The 4th Nordic Light International Festival of Photography in Kristiansund, Norway, from April 29th to May 3rd 2009. The photographer and artistic leader of NLE, Morten Krogvold, has often stated that good photography consists of an encounter between the photographer and the subject. NLE creates space for those interested in photography to experience inspiring encounters between photographers, authors, collectors and artists, in the charming city on the North West coast of Norway. In this newsletter the focus is on three of the highlighted photographers presented at NLE; Joyce Tenneson, William Ropp and Joel Peter Witkin.
Joyce Tenneson is of Swedish heritage. She has been as described “one of America’s most interesting portrayers of the human character.” Her work is a combination of portraiture and mythology, as she is interested in discovering the archetypes of our being.
Tenneson’s work has been shown in over 150 exhibitions worldwide, and in numerous private and museum collections. Her photographs have appeared on countless covers for magazines such as: Time, Life, Entertainment Weekly, Newsweek, Premiere, Esquire and The New York Times Magazine. She is also the author of thirteen books. A poll conducted by American Photo Magazine voted her among the ten most influential women photographers in the history of photography. Her signature-style images attempt to show the inner person who hovers behind the facade. Tenneson says: “I want to allow others to reveal and celebrate aspects of themselves that are usually hidden. My camera is a witness. It holds a light up for my subjects to help them feel their own essence, and gives them the courage to collaborate in the recording of these revelations.”
In addition to being among the most influential women photographers in history of photography, Tenneson is a generous source of inspiration for everyone who is willing to listen, she offers unique workshops and loves to share of her wisdom. Tenneson is truly a Wise Woman.
The French Photographer, William Ropp (1960) is known to be the Sculptor of Shadows. ”My pictures were strongly influenced by me working at the theatre, and I struggled to liberate myself from theatrical expression. This continued until I stopped using actors as models, replacing them with ordinary people I met.” Ropp often works in a studio, using a powerful torch as illumination, forcing him to expose for as long as ten minutes. In the darkness of Ropp’s studio, the models have little to focus on, and their stare is redirected towards the viewer. Seemingly coming from a different time, these human beings unify ancient mysteries and timeless questions in their appearances. William Ropps images takes us to different levels of reality and invites the viewer to occupy with the anthropological question of being and non-being. In his portraits of children the childs facial expression does not fit in the presentation of the ever-cheerfull child. The viewers childhood emotions and memories might be awakened.
In addition to exhibiting his work and lecturing at NLE, Mr Ropp launched his latest book, “20 Years of Photography” - a beautiful book published by Voenoot Edition/Edition de L´oeil/Minotorus.

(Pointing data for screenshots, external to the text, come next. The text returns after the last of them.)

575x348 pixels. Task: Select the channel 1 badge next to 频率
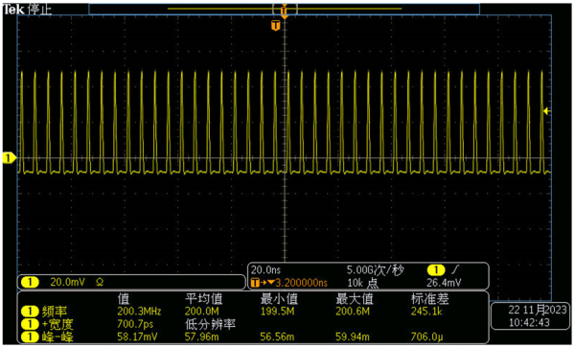[30, 312]
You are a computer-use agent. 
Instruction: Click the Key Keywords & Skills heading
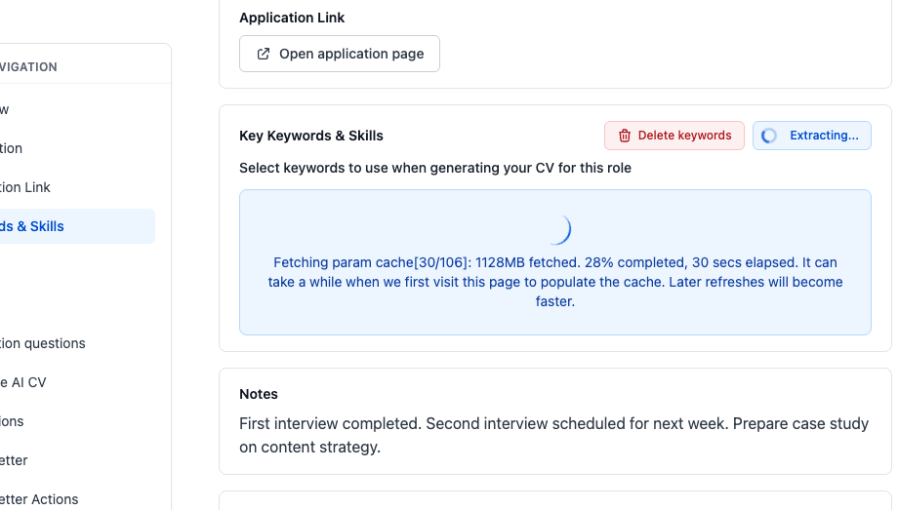click(x=311, y=136)
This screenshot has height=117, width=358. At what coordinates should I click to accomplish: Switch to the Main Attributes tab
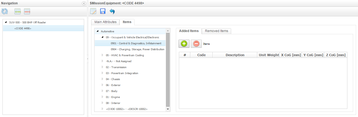coord(105,22)
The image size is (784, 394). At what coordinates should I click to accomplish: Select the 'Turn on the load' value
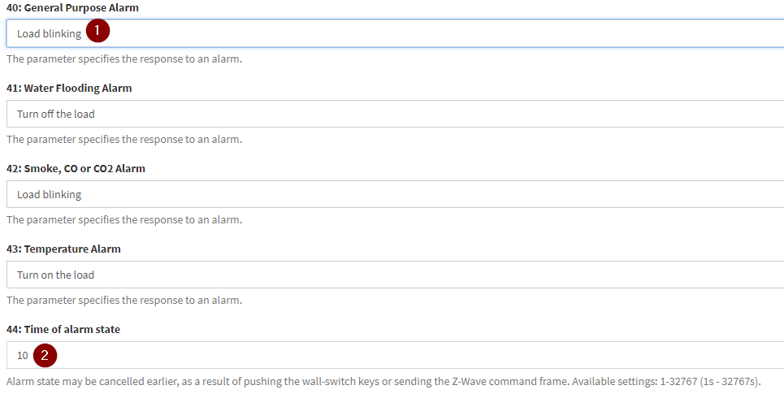point(55,275)
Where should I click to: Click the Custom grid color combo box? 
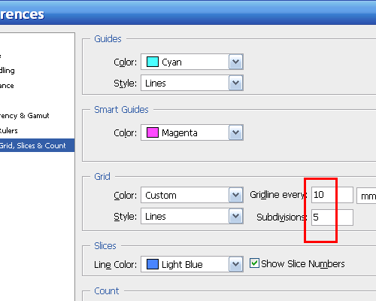[x=192, y=195]
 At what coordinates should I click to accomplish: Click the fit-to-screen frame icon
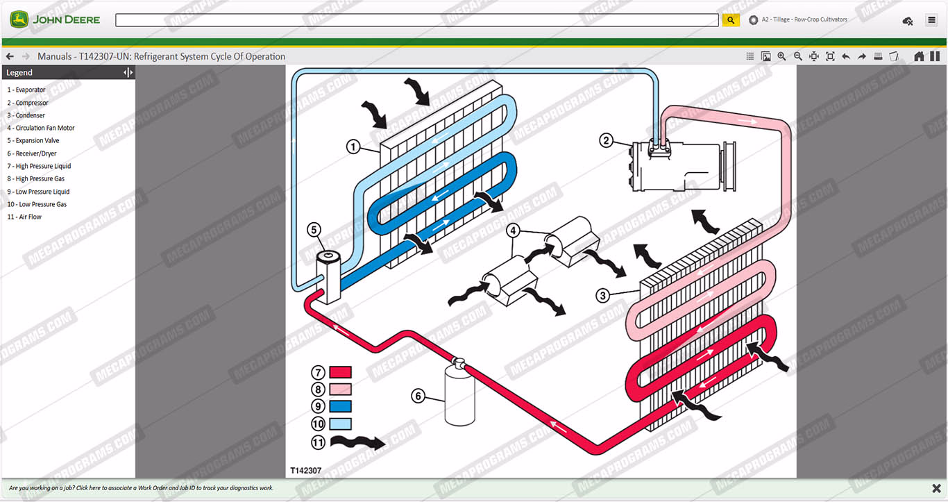point(830,56)
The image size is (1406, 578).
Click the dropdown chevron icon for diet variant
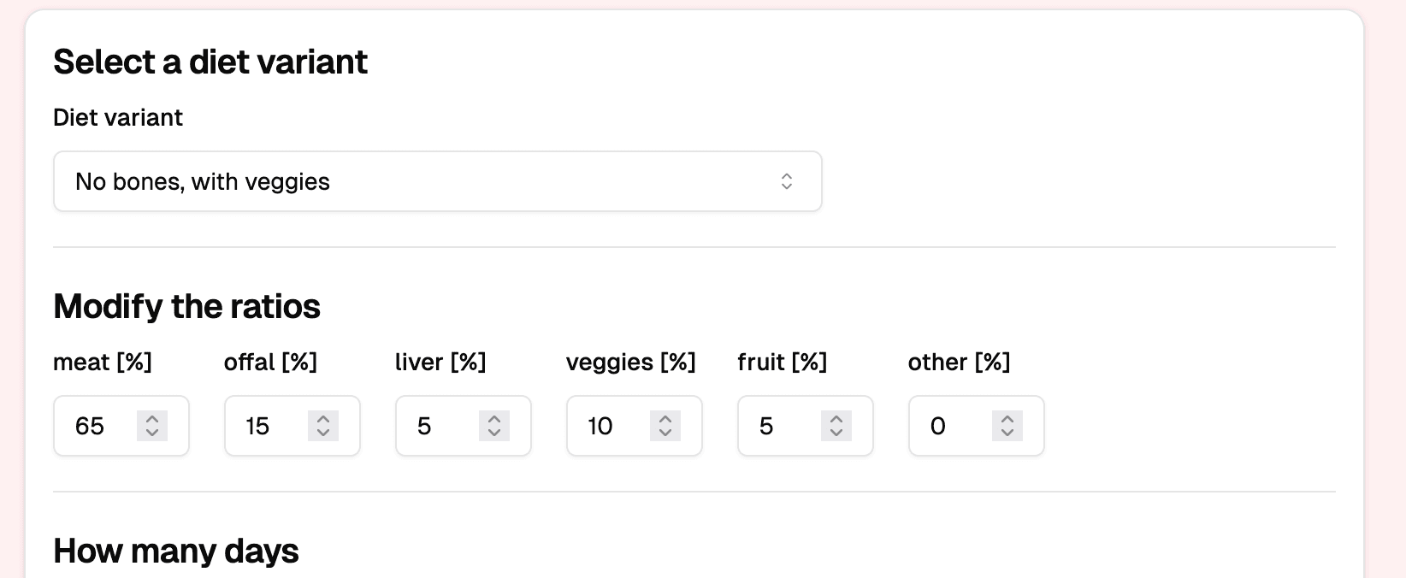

The charismatic and provoking American photographer and poet Joel Peter Witkin held an interesting lecture. Witkin is born in USA in 1939, and lives in Albuquerque, New Mexico. Wearing a T-shirt stating “ARREST BUSH” he introduced us to his world of photography. ”I took the time to find out who my heroes were, singular people who knew that they had a particular gift, and devoted their life to it. ” (Steichen, Weegee, Evans, Siskind, Certez and Diane Arbus were mentioned). His work is inspired by classical art, and there are several references to well known masterpieces in his images. The audience was presented to Witkins working methods by viewing a documentary film at the festival. Witkin sometimes uses body parts when creating his sculptural tableaux. In his lecture, Witkin stated that he does not want to be remembered as the photographer of dead people, because the majority of his work is not about that. His latest work, as exhibited at Paris Photo and the AIPAD show confirmes this.
Some other quotes from Witkins lecture;
“I use my eyes, mind and heart to create a new visual truth that has not been seen before.”
“The purpose of my work is to make visual evolution, and to be the maker of powerful images.”
“Photography takes time out of life.”
“I am pretty much a vegetarian.”
During the Q and A with Morten Krogvold, Witkin was asked whether we can expect some colour prints in the future. Witkins response was; “Only if I bleed.”
We are grateful for the contribution and the effort the Nordic Light team and all the local volunteers make to set the limelight on photography in Norway. The overall impression is that Nordic Light is an excellent place to be for everyone interested in exploring the wonderful world of photography and shared territories.